Post-order traversal
Post-order traversal visits children first, then the current node: left subtree, right subtree, current node. This is useful for deleting trees or performing calculations that depend on child results:
// Post-order traversal visits root last - O(n)
func traversePostOrder() {
if let left = left {
left.traversePostOrder()
}
if let right = right {
right.traversePostOrder()
}
if let tvalue = tvalue {
print("value: \(tvalue)")
}
}
// Print values in post-order
root.traversePostOrder()
// Output: 1, 7, 2, 9, 11, 10, 8
Post-order ensures children are processed before parents, which is critical for operations like calculating tree height or safely deleting nodes.
Finding minimum and maximum
The BST property makes finding extreme values trivial—minimum is the leftmost node, maximum is the rightmost:
// Find minimum value (leftmost node) - O(log n) average
func minimum() -> T? {
if let left = left {
return left.minimum()
}
return tvalue
}
// Find maximum value (rightmost node) - O(log n) average
func maximum() -> T? {
if let right = right {
return right.maximum()
}
return tvalue
}
// Usage
print("Min:", root.minimum()!) // Output: 1
print("Max:", root.maximum()!) // Output: 11
These operations traverse only one path from root to leaf, making them O(log n) average-case operations.

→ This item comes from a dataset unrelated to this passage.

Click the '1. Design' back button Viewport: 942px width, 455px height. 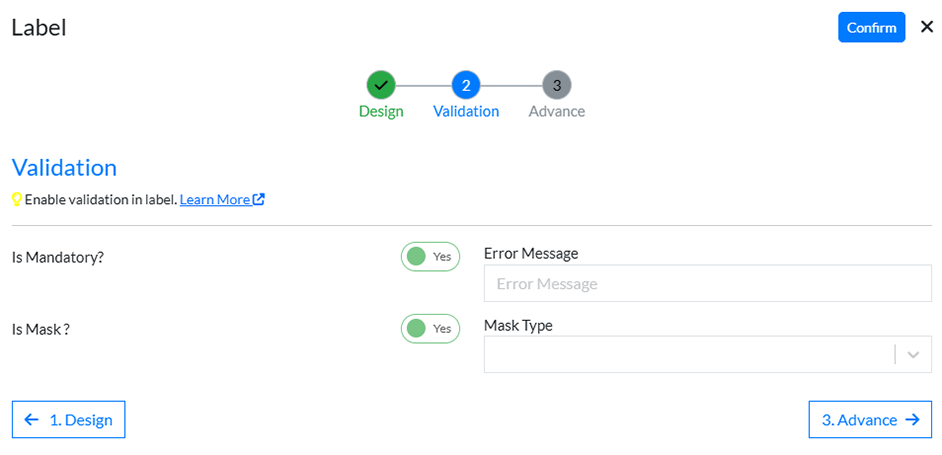pyautogui.click(x=69, y=420)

Why BST recursion is efficient
Unlike recursive algorithms that spawn multiple branches (like naive Fibonacci from Chapter 6 which creates exponential O(2^n) complexity), BST methods follow a single recursive path. Each call processes either the left or right subtree, never both. This single-path recursion produces the same halving pattern as iterative binary search from Chapter 3, achieving O(log n) average performance. Recursion itself isn’t inherently slow—the branching pattern determines efficiency.
Performance analysis
BST operations demonstrate efficient average-case performance:
| Operation | Average Case | Notes |
|---|---|---|
| Search | O(log n) |
Halving pattern like binary search |
| Insert | O(log n) |
Traverse then add new node |
| Traversal | O(n) |
Visit every node once |
| Min/Max | O(log n) |
Single path to leftmost/rightmost |
Building algorithmic intuition
Binary search trees combine the efficiency of binary search with the flexibility of linked structures. The tree property—left children smaller, right children larger—enables O(log n) average operations. Recursive tree operations demonstrate natural problem decomposition: most operations reduce to handling the current node plus recursive calls on subtrees, a pattern that appears throughout tree traversal, graph algorithms (Chapter 13), and divide-and-conquer strategies.